First-party cookies are OK

Some of those are more addressed to minimizing the huge overhead of third-party cookie synching, a workaround that matches different vendors’ third-party cookies with others because only the domain dropping the cookie can read it.

Others attempt to build a shareable ID around the first-party cookie, the kind dropped by publishers for their own visitors in order to remember visitors’ interests, preferences and so on.

Google and others are fine with first-party cookies, because a visitor or customer has made a purposeful effort to visit that publisher’s site.

By contrast, third-party cookies are dropped by ad networks and others to secretly track users as they venture around the Web.

Reactions to Google’s two-year deadline from various data and advertising vendors suggest that the industry might be ready for a solution that enables advertisers to find relevant audiences while giving some measure of control to users.

But the question is what, exactly.

‘An inevitable outcome’

DoubleVerify’s Managing Director for EMEA Tanzil Bukhari, previously a Google exec, told ClickZ via email that the new deadline is “somewhat of an inevitable outcome, [which] most people were already expecting” to happen at some point.

He added that this move will accelerate the shift in the ad industry from user-level targeting to contextual targeting.

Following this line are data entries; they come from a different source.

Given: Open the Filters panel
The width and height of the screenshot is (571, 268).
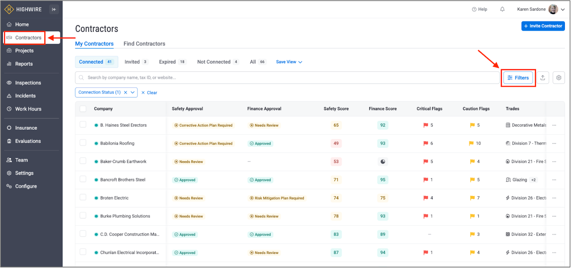Looking at the screenshot, I should pos(518,78).
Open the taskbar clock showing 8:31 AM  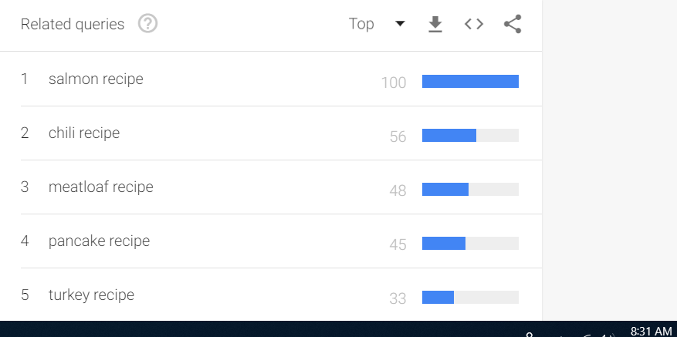tap(651, 332)
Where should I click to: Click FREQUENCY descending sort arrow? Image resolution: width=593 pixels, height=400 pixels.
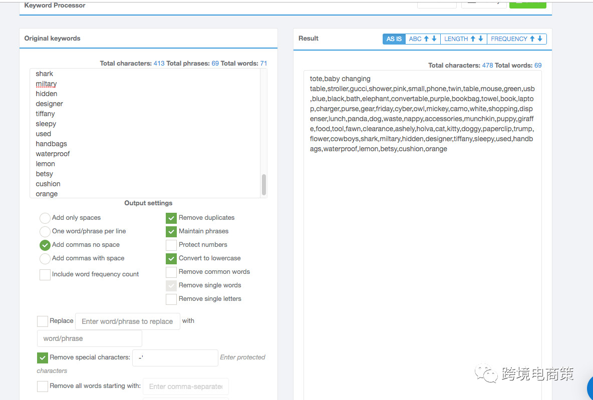click(x=540, y=39)
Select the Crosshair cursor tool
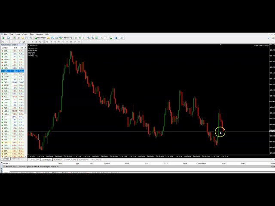Image resolution: width=275 pixels, height=206 pixels. (x=7, y=42)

“Rather than showing you a Nike ad because you were shopping for shoes two hours ago,” he said, “you’ll get a Nike ad because you’re reading about the Olympics.”

It’s a return to traditional advertising, where advertisers show ads relevant to content, instead of following relevant users across the Web.

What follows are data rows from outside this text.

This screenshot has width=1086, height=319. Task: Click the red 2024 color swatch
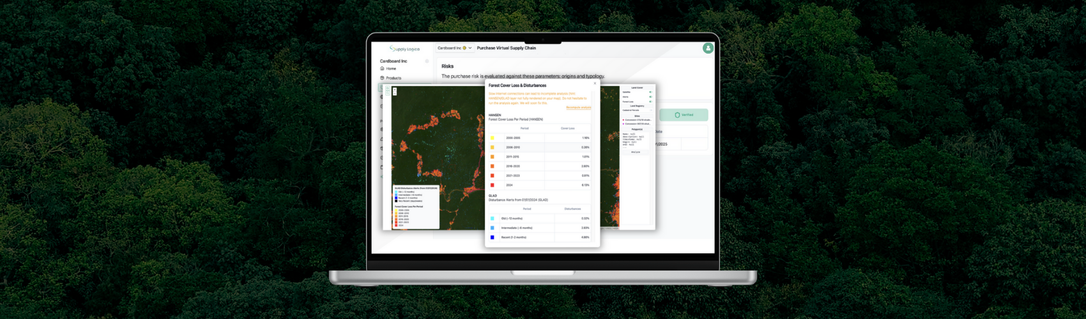pyautogui.click(x=492, y=185)
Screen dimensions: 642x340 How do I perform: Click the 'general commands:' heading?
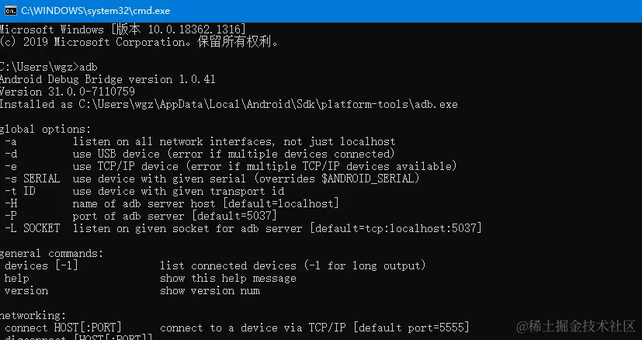(51, 254)
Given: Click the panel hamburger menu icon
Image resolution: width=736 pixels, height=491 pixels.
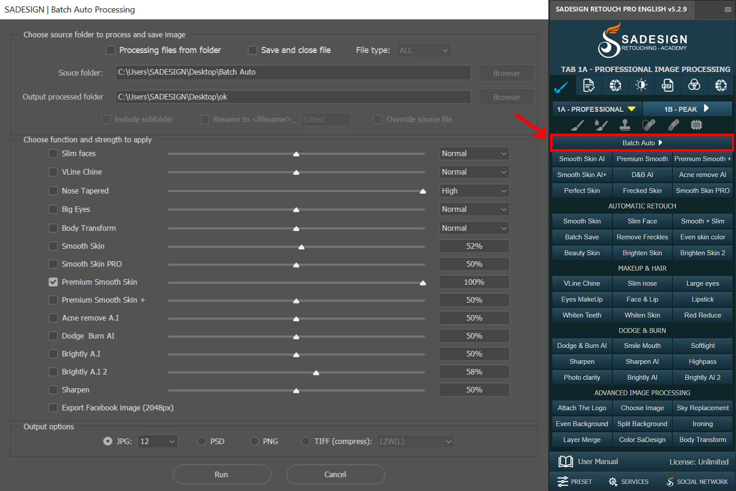Looking at the screenshot, I should point(728,10).
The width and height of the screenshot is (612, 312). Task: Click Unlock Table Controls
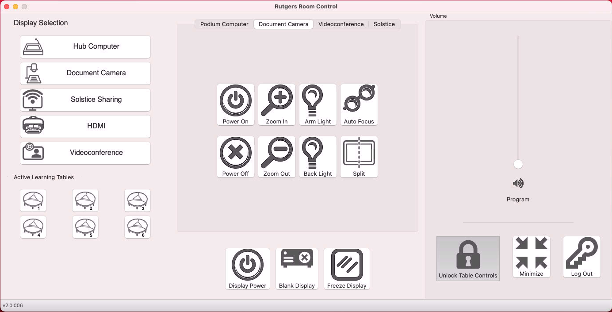(468, 258)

Chris Olson, CEO of The Media Trust, told us that “cookies are not the point,” but data collection is, adding that the “wild-west approach to data collection” is being pressured by consumers and privacy regulations. The result, he indicated, will be massive re-alignments between brands, advertisers and data providers.

Data solutions provider Lotame CMO Adam Solomon said the real question is whether Google will dominate the process, or if it will give “all good actors [equal] opportunity to leverage this tech [without] undue advantage given to Google in the process.”

Owning the data

“We shouldn’t be naïve,” cautioned Matt Keiser, CEO of email platform LiveIntent. He pointed out that Google’s site-based contextual ads network and ads on its YouTube will be unaffected by the end of third-party cookies.

The big walled gardens, which also include Facebook and Amazon, will thrive in such an environment, he noted, because they are built on massive first-party data.

Other publishers and retailers can fight back, he added, if they choose ways to share their first-party data.

But SpotX VP of Strategic Partnerships Kristen Williams said that “first-party data may not be bulletproof.”

She noted that “browsers like Firefox have already started blocking the DigiTrust cookie, even when publishers have deemed it as a first-party cookie for advertising.”

DigiTrust’s solution attempts to use first-party cookies for sharing user identity.

For brands, said PMG programmatic media director Justin Scarborough, the long-term strategy ultimately comes down to owning all, “or at least part, of their data instead of relying on external digital platforms for targeted marketing.”

“Data ownership is the only way brands will be able to develop the personalized marketing consumers desire and expect,” he added.